[Stored items]
=== Begin Enclosure ===

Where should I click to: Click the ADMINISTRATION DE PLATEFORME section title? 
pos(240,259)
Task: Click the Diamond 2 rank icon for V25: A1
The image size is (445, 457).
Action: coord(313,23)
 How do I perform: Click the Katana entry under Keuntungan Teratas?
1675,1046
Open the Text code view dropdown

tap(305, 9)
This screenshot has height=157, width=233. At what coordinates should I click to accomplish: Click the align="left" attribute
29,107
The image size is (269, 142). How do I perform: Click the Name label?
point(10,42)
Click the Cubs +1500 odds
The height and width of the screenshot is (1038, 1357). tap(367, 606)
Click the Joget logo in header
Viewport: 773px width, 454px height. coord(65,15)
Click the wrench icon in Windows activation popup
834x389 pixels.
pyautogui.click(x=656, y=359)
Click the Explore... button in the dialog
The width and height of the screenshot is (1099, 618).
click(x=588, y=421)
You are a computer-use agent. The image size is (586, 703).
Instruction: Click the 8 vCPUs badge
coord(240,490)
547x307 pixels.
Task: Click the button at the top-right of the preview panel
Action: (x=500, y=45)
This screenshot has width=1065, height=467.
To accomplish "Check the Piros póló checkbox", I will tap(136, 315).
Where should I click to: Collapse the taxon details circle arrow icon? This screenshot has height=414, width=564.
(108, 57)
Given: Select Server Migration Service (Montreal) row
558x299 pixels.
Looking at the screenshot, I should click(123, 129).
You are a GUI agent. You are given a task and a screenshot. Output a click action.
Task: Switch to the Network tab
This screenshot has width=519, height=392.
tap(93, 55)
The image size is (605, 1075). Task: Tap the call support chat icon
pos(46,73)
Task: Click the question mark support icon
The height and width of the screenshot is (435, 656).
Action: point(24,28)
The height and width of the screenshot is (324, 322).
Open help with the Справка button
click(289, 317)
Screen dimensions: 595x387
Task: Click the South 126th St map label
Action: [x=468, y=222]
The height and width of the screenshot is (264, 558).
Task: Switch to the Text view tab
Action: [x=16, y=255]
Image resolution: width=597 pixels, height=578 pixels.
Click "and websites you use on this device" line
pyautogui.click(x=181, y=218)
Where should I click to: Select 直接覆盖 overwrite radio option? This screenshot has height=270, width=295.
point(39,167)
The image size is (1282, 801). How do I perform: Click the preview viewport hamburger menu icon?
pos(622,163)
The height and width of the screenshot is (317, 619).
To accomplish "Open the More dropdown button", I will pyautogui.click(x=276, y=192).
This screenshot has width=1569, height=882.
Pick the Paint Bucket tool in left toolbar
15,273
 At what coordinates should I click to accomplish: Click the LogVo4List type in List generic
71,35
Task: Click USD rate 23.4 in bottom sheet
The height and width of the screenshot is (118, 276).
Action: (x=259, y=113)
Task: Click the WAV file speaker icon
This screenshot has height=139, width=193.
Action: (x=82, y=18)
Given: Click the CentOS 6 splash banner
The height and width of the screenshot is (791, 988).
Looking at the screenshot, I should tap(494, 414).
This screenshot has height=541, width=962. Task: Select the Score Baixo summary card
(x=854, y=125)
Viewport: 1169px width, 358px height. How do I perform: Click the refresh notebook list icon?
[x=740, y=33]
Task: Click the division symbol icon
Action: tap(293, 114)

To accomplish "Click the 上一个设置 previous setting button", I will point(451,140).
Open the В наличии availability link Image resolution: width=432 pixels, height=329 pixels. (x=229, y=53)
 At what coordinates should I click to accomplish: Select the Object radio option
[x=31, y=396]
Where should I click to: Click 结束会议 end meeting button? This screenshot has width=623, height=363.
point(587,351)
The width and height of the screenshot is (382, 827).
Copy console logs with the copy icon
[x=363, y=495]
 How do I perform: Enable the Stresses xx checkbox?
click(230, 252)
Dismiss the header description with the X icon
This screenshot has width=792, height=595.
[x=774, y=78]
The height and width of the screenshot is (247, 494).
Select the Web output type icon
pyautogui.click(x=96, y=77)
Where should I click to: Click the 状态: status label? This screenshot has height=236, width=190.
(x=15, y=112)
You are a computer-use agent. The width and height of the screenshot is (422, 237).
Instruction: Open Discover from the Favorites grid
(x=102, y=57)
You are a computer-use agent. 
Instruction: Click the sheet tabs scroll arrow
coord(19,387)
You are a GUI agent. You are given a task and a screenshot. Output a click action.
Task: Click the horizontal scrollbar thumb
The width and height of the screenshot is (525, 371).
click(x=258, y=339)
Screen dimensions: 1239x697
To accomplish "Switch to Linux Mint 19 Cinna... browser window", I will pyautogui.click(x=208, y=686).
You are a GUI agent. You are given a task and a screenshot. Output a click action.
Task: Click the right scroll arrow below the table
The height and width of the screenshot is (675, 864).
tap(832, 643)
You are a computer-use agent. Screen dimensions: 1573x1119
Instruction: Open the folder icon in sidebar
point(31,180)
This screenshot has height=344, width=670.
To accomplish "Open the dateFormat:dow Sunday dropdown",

=== End Enclosure ===

:: The problem ::
The answer must be all the lines above that hold the word "agent".

:: Result ::
You are a computer-use agent. The image size is (586, 703).
You are a GUI agent. You are given a task and a screenshot. Output a click action.
You are a computer-use agent. The width and height of the screenshot is (422, 237).
You are a computer-use agent. 
You are a GUI agent. You are given a task and a screenshot. Output a click action.
You are a GUI agent. You are given a task and a screenshot. Output a click action.
You are a computer-use agent. Screen dimensions: 1573x1119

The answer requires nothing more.